# 24" Rollfast



## Eatontkd (Jul 21, 2022)

In the "I couldn't help myself" catagory, I bought this 24" Boys Rollfast for $40.00. I'm in the process of cleaning it but not sure where it's going. I can ride it (I'm 5'10") but it's a bit small. I can't seem to locate a serial number list for Rollfasts' either, any info would be appreciated. I'm guessing it's in the 60's somewhere?


----------



## J-wagon (Jul 21, 2022)

SE Snyder Enterprise. 
Code here :
Post in thread 'Need help on I.d. Of this bike' https://thecabe.com/forum/threads/need-help-on-i-d-of-this-bike.173413/post-1178570


----------



## Eatontkd (Jul 22, 2022)

Commensing clean up....


----------



## Eatontkd (Jul 30, 2022)

Pretty much finished the first round of cleaning. I removed the chain guard and chain to make it easier. I will be getting a new chain anyway. So, I'm thinking an an adult muscle bike; remove the fenders, interesting tires, banana seat with sissy bar and high rise handlebars. Should be fun to cruise the island...


----------



## 49autocycledeluxe (Aug 6, 2022)

I had it's 26" big brother a while back.  🙂


----------



## 49autocycledeluxe (Aug 6, 2022)

I had a 24" Schwinn for a while, with Stingray handlebars they fit full sized people just fine.


----------



## Eatontkd (Aug 6, 2022)

49autocycledeluxe said:


> I had a 24" Schwinn for a while, with Stingray handlebars they fit full sized people just fine.
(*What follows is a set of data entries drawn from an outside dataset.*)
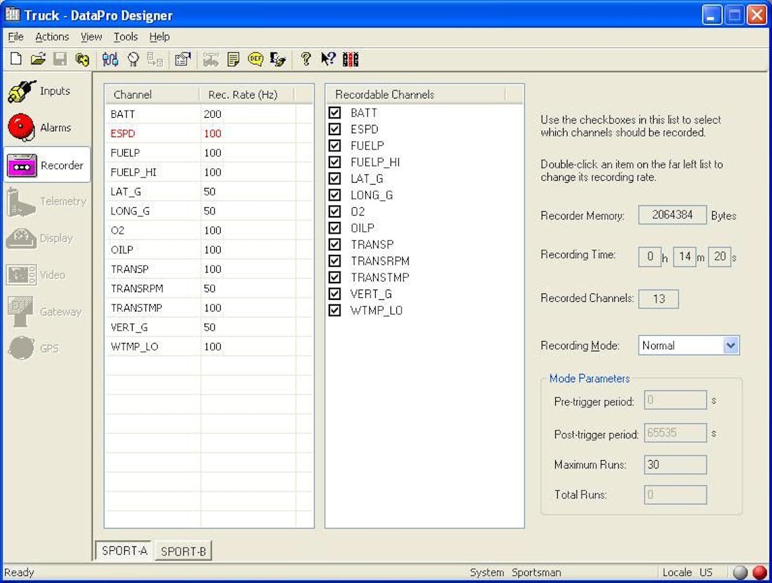Open the Inputs section in sidebar
772x583 pixels.
(46, 91)
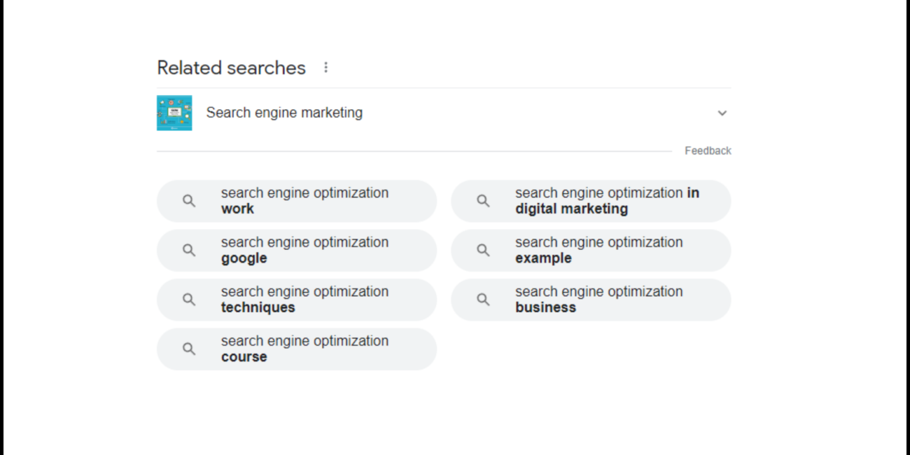Select 'search engine optimization business' suggestion text
Screen dimensions: 910x455
point(599,300)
That's my plan. Those and a banana seat. The pedal stroke is smaller than I'm used to but it should be fun to cruise around on...


----------



## Eatontkd (Nov 21, 2022)

It's been slow going on this project; same old stuff, family, work, life... I did pick up a really great deal on a banana seat of unknown origin that cleaned up very well. Fenders are off and it's starting to grow on me...


----------